- YOUR GOAL
Reproduce every one of the entries below word for word, keeping each on its own line.
# # # # # # #
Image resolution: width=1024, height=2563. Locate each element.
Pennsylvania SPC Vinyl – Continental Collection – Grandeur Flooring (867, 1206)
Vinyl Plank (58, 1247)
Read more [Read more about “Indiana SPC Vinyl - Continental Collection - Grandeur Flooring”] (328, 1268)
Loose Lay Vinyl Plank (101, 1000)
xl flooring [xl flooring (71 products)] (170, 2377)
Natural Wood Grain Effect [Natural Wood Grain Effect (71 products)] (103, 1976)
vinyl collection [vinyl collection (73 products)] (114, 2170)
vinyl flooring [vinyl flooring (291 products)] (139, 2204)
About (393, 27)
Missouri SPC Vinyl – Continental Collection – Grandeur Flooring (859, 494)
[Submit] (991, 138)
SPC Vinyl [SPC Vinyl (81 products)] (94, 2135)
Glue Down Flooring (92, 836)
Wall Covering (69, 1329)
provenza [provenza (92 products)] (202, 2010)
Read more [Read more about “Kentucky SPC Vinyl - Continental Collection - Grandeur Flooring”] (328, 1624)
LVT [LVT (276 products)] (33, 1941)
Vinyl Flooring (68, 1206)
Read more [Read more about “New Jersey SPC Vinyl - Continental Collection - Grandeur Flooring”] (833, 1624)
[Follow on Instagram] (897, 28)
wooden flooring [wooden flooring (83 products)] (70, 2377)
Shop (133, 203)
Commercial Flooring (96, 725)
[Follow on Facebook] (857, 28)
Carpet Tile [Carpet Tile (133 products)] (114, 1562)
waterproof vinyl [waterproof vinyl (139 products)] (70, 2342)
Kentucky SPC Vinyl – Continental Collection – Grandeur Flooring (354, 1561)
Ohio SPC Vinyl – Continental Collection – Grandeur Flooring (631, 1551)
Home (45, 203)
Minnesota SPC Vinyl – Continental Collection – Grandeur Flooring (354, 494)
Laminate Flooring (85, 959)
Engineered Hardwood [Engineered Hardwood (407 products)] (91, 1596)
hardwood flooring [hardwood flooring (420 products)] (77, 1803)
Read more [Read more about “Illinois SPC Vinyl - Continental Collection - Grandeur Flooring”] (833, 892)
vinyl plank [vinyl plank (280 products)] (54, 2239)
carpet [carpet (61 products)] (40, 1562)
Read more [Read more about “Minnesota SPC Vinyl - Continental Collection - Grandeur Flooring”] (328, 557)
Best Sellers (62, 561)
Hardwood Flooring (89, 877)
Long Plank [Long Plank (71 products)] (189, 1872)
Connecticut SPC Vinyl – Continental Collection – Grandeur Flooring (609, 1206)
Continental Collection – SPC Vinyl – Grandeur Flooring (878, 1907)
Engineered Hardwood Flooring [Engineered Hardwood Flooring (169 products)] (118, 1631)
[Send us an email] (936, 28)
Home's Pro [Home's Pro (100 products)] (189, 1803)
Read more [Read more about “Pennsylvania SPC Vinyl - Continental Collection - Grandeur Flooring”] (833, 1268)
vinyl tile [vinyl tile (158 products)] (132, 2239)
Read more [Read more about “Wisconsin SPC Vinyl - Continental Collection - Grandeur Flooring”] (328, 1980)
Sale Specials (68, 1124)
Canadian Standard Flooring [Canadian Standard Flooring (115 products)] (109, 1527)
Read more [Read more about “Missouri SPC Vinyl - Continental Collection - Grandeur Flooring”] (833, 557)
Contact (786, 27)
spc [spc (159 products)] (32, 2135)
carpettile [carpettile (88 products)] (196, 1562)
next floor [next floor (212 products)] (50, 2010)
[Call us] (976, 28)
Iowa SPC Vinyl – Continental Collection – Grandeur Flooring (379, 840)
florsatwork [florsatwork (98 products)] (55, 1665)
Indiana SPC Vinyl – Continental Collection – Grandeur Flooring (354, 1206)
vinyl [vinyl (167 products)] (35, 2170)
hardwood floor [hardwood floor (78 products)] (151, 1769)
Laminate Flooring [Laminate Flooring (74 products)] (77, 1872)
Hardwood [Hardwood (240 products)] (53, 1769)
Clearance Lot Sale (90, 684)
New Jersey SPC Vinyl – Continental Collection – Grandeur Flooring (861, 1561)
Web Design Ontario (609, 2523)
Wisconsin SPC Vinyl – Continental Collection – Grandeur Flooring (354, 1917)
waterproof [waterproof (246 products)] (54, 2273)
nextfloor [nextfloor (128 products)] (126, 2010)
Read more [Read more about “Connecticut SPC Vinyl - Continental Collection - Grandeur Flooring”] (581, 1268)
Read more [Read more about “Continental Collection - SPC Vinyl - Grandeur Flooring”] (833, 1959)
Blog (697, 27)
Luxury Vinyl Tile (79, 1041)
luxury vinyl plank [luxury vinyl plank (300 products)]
# # # # # # #
- FINISHED TASK
Image resolution: width=1024, height=2563. Locate each element.
Pennsylvania SPC Vinyl – Continental Collection – Grandeur Flooring (867, 1206)
Vinyl Plank (58, 1247)
Read more [Read more about “Indiana SPC Vinyl - Continental Collection - Grandeur Flooring”] (328, 1268)
Loose Lay Vinyl Plank (101, 1000)
xl flooring [xl flooring (71 products)] (170, 2377)
Natural Wood Grain Effect [Natural Wood Grain Effect (71 products)] (103, 1976)
vinyl collection [vinyl collection (73 products)] (114, 2170)
vinyl flooring [vinyl flooring (291 products)] (139, 2204)
About (393, 27)
Missouri SPC Vinyl – Continental Collection – Grandeur Flooring (859, 494)
[Submit] (991, 138)
SPC Vinyl [SPC Vinyl (81 products)] (94, 2135)
Glue Down Flooring (92, 836)
Wall Covering (69, 1329)
provenza [provenza (92 products)] (202, 2010)
Read more [Read more about “Kentucky SPC Vinyl - Continental Collection - Grandeur Flooring”] (328, 1624)
LVT [LVT (276 products)] (33, 1941)
Vinyl Flooring (68, 1206)
Read more [Read more about “New Jersey SPC Vinyl - Continental Collection - Grandeur Flooring”] (833, 1624)
[Follow on Instagram] (897, 28)
wooden flooring [wooden flooring (83 products)] (70, 2377)
Shop (133, 203)
Commercial Flooring (96, 725)
[Follow on Facebook] (857, 28)
Carpet Tile [Carpet Tile (133 products)] (114, 1562)
waterproof vinyl [waterproof vinyl (139 products)] (70, 2342)
Kentucky SPC Vinyl – Continental Collection – Grandeur Flooring (354, 1561)
Ohio SPC Vinyl – Continental Collection – Grandeur Flooring (631, 1551)
Home (45, 203)
Minnesota SPC Vinyl – Continental Collection – Grandeur Flooring (354, 494)
Laminate Flooring (85, 959)
Engineered Hardwood [Engineered Hardwood (407 products)] (91, 1596)
hardwood flooring [hardwood flooring (420 products)] (77, 1803)
Read more [Read more about “Illinois SPC Vinyl - Continental Collection - Grandeur Flooring”] (833, 892)
vinyl plank [vinyl plank (280 products)] (54, 2239)
carpet [carpet (61 products)] (40, 1562)
Read more [Read more about “Minnesota SPC Vinyl - Continental Collection - Grandeur Flooring”] (328, 557)
Best Sellers (62, 561)
Hardwood Flooring (89, 877)
Long Plank [Long Plank (71 products)] (189, 1872)
Connecticut SPC Vinyl – Continental Collection – Grandeur Flooring (609, 1206)
Continental Collection – SPC Vinyl – Grandeur Flooring (878, 1907)
Engineered Hardwood Flooring [Engineered Hardwood Flooring (169 products)] (118, 1631)
[Send us an email] (936, 28)
Home's Pro [Home's Pro (100 products)] (189, 1803)
Read more [Read more about “Pennsylvania SPC Vinyl - Continental Collection - Grandeur Flooring”] (833, 1268)
vinyl tile [vinyl tile (158 products)] (132, 2239)
Read more [Read more about “Wisconsin SPC Vinyl - Continental Collection - Grandeur Flooring”] (328, 1980)
Sale Specials (68, 1124)
Canadian Standard Flooring [Canadian Standard Flooring (115 products)] (109, 1527)
Read more [Read more about “Missouri SPC Vinyl - Continental Collection - Grandeur Flooring”] (833, 557)
Contact (786, 27)
spc [spc (159 products)] (32, 2135)
carpettile [carpettile (88 products)] (196, 1562)
next floor [next floor (212 products)] (50, 2010)
[Call us] (976, 28)
Iowa SPC Vinyl – Continental Collection – Grandeur Flooring (379, 840)
florsatwork [florsatwork (98 products)] (55, 1665)
Indiana SPC Vinyl – Continental Collection – Grandeur Flooring (354, 1206)
vinyl [vinyl (167 products)] (35, 2170)
hardwood floor [hardwood floor (78 products)] (151, 1769)
Laminate Flooring [Laminate Flooring (74 products)] (77, 1872)
Hardwood [Hardwood (240 products)] (53, 1769)
Clearance Lot Sale (90, 684)
New Jersey SPC Vinyl – Continental Collection – Grandeur Flooring (861, 1561)
Web Design Ontario (609, 2523)
Wisconsin SPC Vinyl – Continental Collection – Grandeur Flooring (354, 1917)
waterproof [waterproof (246 products)] (54, 2273)
nextfloor [nextfloor (128 products)] (126, 2010)
Read more [Read more about “Connecticut SPC Vinyl - Continental Collection - Grandeur Flooring”] (581, 1268)
Read more [Read more about “Continental Collection - SPC Vinyl - Grandeur Flooring”] (833, 1959)
Blog (697, 27)
Luxury Vinyl Tile (79, 1041)
luxury vinyl plank [luxury vinyl plank (300 products)]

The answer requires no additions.